OpenMendel / SnpArrays.jl

Compressed storage for SNP data
https://openmendel.github.io/SnpArrays.jl/latest
Other
44 stars 9 forks source link

added snpdata, splitting and merging #25

Closed kose-y closed 5 years ago

kose-y commented 5 years ago

I tried to implement #24.

I'm new to Julia, so I might have done something considered unconventional or inefficient in Julia.

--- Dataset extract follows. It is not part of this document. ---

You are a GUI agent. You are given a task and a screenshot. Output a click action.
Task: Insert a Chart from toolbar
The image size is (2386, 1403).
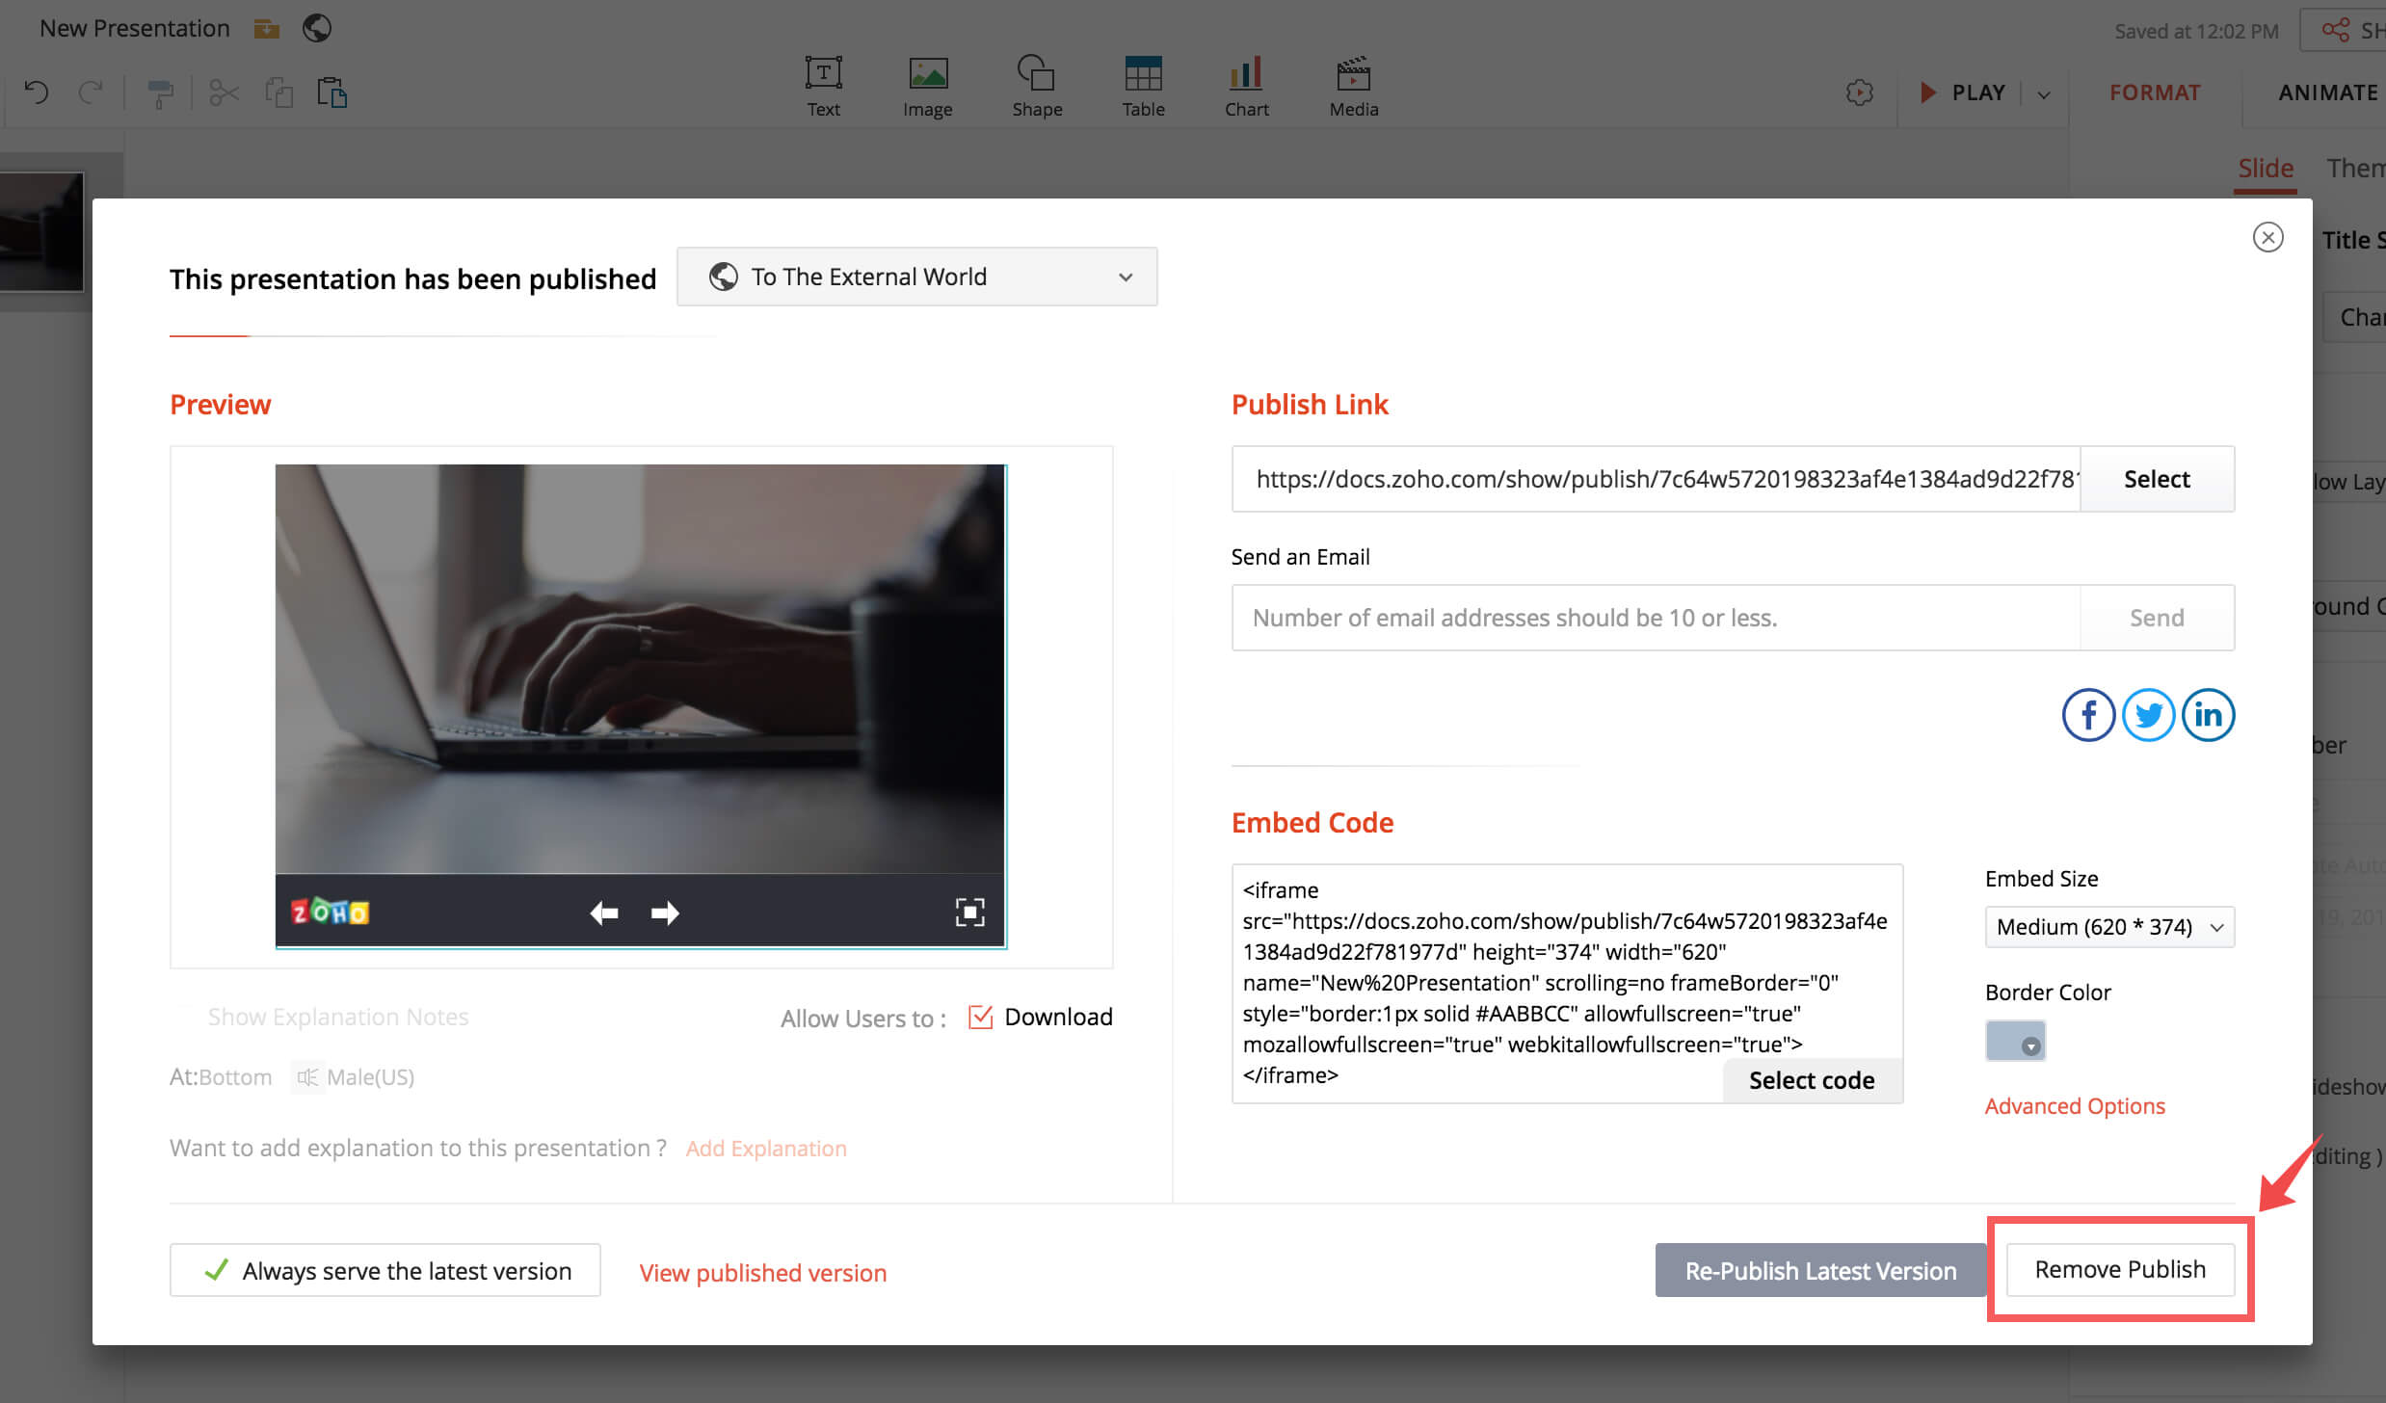tap(1246, 87)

dmbates commented 5 years ago

May I suggest using CSV.jlor IndexedTables.jl to read the .bim and .fam files? Both of these are well-maintained packages that allow more flexible specifications for the files to be read than does DelimitedFiles. In this case CSV may be more appropriate if you want to produce a DataFrame.

As an example

julia> using CSV, DataFrames

julia> const SNP_INFO_KEYS = [:chromosome, :snpid, :genetic_distance, :position, :allele1, :allele2]

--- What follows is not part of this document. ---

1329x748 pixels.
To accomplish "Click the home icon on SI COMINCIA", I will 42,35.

julia> snp_info = categorical!(CSV.read("data/EUR_subset.bim", delim='\t', header=SNP_INFO_KEYS, types=[Int8,String,Float64,Int,String,String]), [:allele1, :allele2])
54051×6 DataFrame
│ Row   │ chromosome │ snpid       │ genetic_distance │ position │ allele1      │ allele2      │
│       │ Int8       │ String      │ Float64          │ Int64    │ Categorical… │ Categorical… │
├───────┼────────────┼─────────────┼──────────────────┼──────────┼──────────────┼──────────────┤
│ 1     │ 17         │ rs34151105  │ 0.0              │ 1665     │ T            │ C            │
│ 2     │ 17         │ rs143500173 │ 0.0              │ 2748     │ T            │ A            │
│ 3     │ 17         │ rs113560219 │ 0.0              │ 4702     │ T            │ C            │
│ 4     │ 17         │ rs1882989   │ 5.6e-5           │ 15222    │ G            │ A            │
│ 5     │ 17         │ rs8069133   │ 0.000499         │ 32311    │ G            │ A            │
│ 6     │ 17         │ rs112221137 │ 0.000605         │ 36405    │ G            │ T            │
│ 7     │ 17         │ rs34889101  │ 0.00062          │ 36975    │ A            │ C            │
│ 8     │ 17         │ rs35840960  │ 0.000668         │ 38827    │ T            │ A            │
│ 9     │ 17         │ rs144918387 │ 0.000775         │ 42965    │ C            │ T            │
│ 10    │ 17         │ rs62057022  │ 0.000948         │ 49640    │ G            │ A            │
│ 11    │ 17         │ rs4890182   │ 0.000949         │ 49663    │ C            │ T            │
│ 12    │ 17         │ rs1882990   │ 0.001001         │ 51696    │ C            │ T            │
│ 13    │ 17         │ rs62057050  │ 0.001573         │ 65610    │ G            │ T            │
│ 14    │ 17         │ rs8081881   │ 0.002141         │ 78176    │ A            │ G            │
│ 15    │ 17         │ rs11150892  │ 0.002271         │ 80772    │ C            │ T            │
│ 16    │ 17         │ rs34314694  │ 0.002351         │ 82381    │ C            │ T            │
│ 17    │ 17         │ rs4890198   │ 0.002392         │ 83196    │ C            │ G            │
│ 18    │ 17         │ rs182915197 │ 0.002506         │ 85472    │ T            │ C            │
│ 19    │ 17         │ rs148130198 │ 0.002508         │ 85522    │ C            │ T            │
kose-y commented 5 years ago

@dmbates Thanks for the comment. This looks better. I will update it tomorrow.

Hua-Zhou commented 5 years ago

@kose-y @dmbates, thanks for the nice contribution!

@kose-y Can you add documentation for the SnpData type and split-merge functionalities to /docs/SnpArrays.ipynb? Package documentation will be generated from this notebook.

Further thought: When working with Biobank data, the sample size is up to 1 million. Analysts are splitting the Plink file into regions even much smaller than a chromosome, because for large chromosomes like 1 and 21 the Plink files can still be too large for current analysis software to handle. We may need to think about a unifying interface for subsetting, splitting, and merging SnpData either along SNPs or individuals.

kose-y commented 5 years ago

@Hua-Zhou Sure. I will update it sometime next week.

Hua-Zhou commented 5 years ago

@kose-y I understand packages do not need to include the Manifest.toml file. Julia should figure out manifest file from Project.toml alone. Let me know if I'm wrong.